Line by line, transcribe all of the entries exactly.
# # #
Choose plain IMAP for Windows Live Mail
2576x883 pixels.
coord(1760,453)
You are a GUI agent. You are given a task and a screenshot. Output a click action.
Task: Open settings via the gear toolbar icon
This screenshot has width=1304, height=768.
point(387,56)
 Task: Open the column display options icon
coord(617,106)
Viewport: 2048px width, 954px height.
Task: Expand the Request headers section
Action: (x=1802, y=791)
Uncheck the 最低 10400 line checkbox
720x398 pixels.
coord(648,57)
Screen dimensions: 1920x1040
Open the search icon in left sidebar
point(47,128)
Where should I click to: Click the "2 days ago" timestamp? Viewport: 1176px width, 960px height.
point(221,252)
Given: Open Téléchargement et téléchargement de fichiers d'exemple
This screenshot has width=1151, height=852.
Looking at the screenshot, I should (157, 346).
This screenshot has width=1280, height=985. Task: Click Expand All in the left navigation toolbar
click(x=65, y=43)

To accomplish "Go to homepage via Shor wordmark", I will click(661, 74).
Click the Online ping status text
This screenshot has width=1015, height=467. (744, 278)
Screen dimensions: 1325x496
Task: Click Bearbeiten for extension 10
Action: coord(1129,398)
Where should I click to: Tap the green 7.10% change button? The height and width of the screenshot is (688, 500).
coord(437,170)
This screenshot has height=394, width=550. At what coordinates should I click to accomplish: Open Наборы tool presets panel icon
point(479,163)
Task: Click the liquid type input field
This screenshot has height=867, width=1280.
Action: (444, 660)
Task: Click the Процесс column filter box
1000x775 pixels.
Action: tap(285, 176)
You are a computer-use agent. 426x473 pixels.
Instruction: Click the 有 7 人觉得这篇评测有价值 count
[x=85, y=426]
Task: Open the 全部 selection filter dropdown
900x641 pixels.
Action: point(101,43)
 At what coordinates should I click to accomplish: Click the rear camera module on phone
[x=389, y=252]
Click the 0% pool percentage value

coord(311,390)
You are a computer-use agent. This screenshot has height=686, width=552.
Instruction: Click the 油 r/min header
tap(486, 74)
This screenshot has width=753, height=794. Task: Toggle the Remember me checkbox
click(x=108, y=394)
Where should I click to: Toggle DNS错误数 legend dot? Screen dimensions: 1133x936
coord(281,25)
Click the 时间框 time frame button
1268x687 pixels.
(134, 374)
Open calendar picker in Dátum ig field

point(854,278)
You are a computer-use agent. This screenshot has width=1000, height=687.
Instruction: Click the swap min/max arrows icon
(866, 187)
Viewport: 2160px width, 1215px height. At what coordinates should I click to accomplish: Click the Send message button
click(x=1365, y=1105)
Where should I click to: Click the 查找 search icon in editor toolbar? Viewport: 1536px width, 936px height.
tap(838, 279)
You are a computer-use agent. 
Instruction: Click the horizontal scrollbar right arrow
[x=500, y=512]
# # #
> _RESPONSE TO THE TASK_:
Choose plain IMAP for Windows Live Mail
2576x883 pixels.
coord(1760,453)
You are a GUI agent. You are given a task and a screenshot. Output a click action.
Task: Open settings via the gear toolbar icon
This screenshot has width=1304, height=768.
point(387,56)
 Task: Open the column display options icon
coord(617,106)
Viewport: 2048px width, 954px height.
Task: Expand the Request headers section
Action: (x=1802, y=791)
Uncheck the 最低 10400 line checkbox
720x398 pixels.
coord(648,57)
Screen dimensions: 1920x1040
Open the search icon in left sidebar
point(47,128)
Where should I click to: Click the "2 days ago" timestamp? Viewport: 1176px width, 960px height.
point(221,252)
Given: Open Téléchargement et téléchargement de fichiers d'exemple
This screenshot has width=1151, height=852.
Looking at the screenshot, I should (157, 346).
This screenshot has width=1280, height=985. Task: Click Expand All in the left navigation toolbar
click(x=65, y=43)

To accomplish "Go to homepage via Shor wordmark", I will click(661, 74).
Click the Online ping status text
This screenshot has width=1015, height=467. (744, 278)
Screen dimensions: 1325x496
Task: Click Bearbeiten for extension 10
Action: coord(1129,398)
Where should I click to: Tap the green 7.10% change button? The height and width of the screenshot is (688, 500).
coord(437,170)
This screenshot has height=394, width=550. At what coordinates should I click to accomplish: Open Наборы tool presets panel icon
point(479,163)
Task: Click the liquid type input field
This screenshot has height=867, width=1280.
Action: (444, 660)
Task: Click the Процесс column filter box
1000x775 pixels.
Action: tap(285, 176)
You are a computer-use agent. 426x473 pixels.
Instruction: Click the 有 7 人觉得这篇评测有价值 count
[x=85, y=426]
Task: Open the 全部 selection filter dropdown
900x641 pixels.
Action: point(101,43)
 At what coordinates should I click to accomplish: Click the rear camera module on phone
[x=389, y=252]
Click the 0% pool percentage value

coord(311,390)
You are a computer-use agent. This screenshot has height=686, width=552.
Instruction: Click the 油 r/min header
tap(486, 74)
This screenshot has width=753, height=794. Task: Toggle the Remember me checkbox
click(x=108, y=394)
Where should I click to: Toggle DNS错误数 legend dot? Screen dimensions: 1133x936
coord(281,25)
Click the 时间框 time frame button
1268x687 pixels.
(134, 374)
Open calendar picker in Dátum ig field

point(854,278)
You are a computer-use agent. This screenshot has width=1000, height=687.
Instruction: Click the swap min/max arrows icon
(866, 187)
Viewport: 2160px width, 1215px height. At what coordinates should I click to accomplish: Click the Send message button
click(x=1365, y=1105)
Where should I click to: Click the 查找 search icon in editor toolbar? Viewport: 1536px width, 936px height.
tap(838, 279)
You are a computer-use agent. 
Instruction: Click the horizontal scrollbar right arrow
[x=500, y=512]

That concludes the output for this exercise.